The shift towards auto-labeling in NLP: A literature review on LLM-based methods
Abstract
Manual data annotation is a challenging and labor-intensive task for subjective NLP applications like healthcare, cyberbullying, and sentiment analysis, where contextual understanding is required. Annotated data is essential for training supervised Machine Learning (ML) models. With the growing demand for high-quality labeled datasets, Large Language Models (LLMs) are increasingly used for automatic data annotation (auto-labeling). This review aims to explore the use of LLMs in auto-labeling Natural Language Processing (NLP) tasks, propose a taxonomy categorizing LLMs' roles in annotation pipelines, highlight pressing challenges, and provide practical insights and recommendations for future research. We analyzed 34 peer-reviewed articles published between 2019 and 2025, focusing on LLM applications in auto-labeling tasks such as sentiment analysis and stance detection. The review examines model types, training and prompting strategies, and compares LLM-based auto-labeling to traditional human labeling methods. We introduce a taxonomy that identifies four key LLM roles in auto-labeling: DirectLabeler, PseudoLabeler, AssistantLabeler, and DataGenerator. Across different fine-tuning and prompting techniques, findings show that LLMs generally approach and do not surpass human-level accuracy, while offering significant speed and cost advantages.
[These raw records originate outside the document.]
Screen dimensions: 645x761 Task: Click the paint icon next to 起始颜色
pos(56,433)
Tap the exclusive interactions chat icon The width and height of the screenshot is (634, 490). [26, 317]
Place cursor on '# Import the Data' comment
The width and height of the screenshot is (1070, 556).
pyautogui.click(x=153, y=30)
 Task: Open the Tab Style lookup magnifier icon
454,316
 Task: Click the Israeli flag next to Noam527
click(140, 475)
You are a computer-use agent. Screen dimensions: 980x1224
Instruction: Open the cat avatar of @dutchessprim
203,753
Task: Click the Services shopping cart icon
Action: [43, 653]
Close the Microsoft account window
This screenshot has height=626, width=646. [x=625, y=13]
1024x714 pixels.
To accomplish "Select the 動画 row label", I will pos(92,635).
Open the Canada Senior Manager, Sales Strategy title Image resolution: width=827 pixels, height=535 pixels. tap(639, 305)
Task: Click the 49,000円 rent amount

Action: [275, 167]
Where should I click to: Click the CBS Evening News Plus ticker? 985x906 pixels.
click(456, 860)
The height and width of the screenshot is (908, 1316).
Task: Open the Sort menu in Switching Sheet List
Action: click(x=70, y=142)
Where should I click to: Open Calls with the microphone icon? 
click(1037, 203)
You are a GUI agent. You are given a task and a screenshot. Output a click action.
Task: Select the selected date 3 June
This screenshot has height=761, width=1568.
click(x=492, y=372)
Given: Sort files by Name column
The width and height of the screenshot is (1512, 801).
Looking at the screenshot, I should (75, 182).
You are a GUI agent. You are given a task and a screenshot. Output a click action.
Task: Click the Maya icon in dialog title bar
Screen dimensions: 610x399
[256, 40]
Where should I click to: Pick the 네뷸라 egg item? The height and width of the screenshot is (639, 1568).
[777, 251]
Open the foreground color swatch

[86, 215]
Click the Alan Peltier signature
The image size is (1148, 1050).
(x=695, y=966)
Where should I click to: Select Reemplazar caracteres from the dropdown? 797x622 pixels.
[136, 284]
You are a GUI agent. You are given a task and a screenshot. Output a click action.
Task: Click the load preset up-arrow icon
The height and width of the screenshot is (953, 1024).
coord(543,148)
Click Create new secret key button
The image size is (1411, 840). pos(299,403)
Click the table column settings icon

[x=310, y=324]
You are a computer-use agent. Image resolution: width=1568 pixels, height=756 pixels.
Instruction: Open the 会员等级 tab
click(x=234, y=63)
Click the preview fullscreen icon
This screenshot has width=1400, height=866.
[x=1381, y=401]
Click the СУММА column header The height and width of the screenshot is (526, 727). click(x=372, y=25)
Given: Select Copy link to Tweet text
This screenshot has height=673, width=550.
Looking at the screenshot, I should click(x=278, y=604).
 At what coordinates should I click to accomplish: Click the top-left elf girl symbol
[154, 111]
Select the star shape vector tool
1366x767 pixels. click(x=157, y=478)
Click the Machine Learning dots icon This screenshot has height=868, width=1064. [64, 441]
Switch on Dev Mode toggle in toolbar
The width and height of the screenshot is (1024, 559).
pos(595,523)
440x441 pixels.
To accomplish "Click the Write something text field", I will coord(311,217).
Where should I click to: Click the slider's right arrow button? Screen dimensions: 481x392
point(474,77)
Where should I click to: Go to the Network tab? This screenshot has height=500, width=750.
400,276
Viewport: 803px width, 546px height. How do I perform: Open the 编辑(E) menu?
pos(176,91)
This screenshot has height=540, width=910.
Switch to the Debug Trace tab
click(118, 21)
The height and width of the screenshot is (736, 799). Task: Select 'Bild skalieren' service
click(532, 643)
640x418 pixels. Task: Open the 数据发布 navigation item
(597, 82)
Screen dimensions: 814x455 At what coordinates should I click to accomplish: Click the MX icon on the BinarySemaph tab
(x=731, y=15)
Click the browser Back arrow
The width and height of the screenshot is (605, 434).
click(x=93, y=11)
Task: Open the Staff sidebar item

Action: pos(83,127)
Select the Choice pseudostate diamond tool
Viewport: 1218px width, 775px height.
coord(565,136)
Closed-source models dominate by frequency, yet open-source alternatives like BERT remain important. Zero-shot and few-shot prompting techniques are common due to their convenience, though fine-tuning yields better domain-specific results. Challenges include prompt sensitivity, limited domain generalization, and ethical considerations. The proposed taxonomy offers a structured framework to understand and develop LLM-based auto-labeling methods, with scope for future expansion as the field evolves. This highlighted the potential of LLMs to automate and enhance data labeling across NLP tasks. Based on the identified strengths and limitations, our recommendations emphasize domain adaptation, fine-tuning on diverse datasets, iterative prompt engineering, and privacy-conscious open-source usage. Our findings suggest that with continued advancements in research and careful deployment, LLMs are poised to improve annotation scalability and efficiency in NLP and beyond.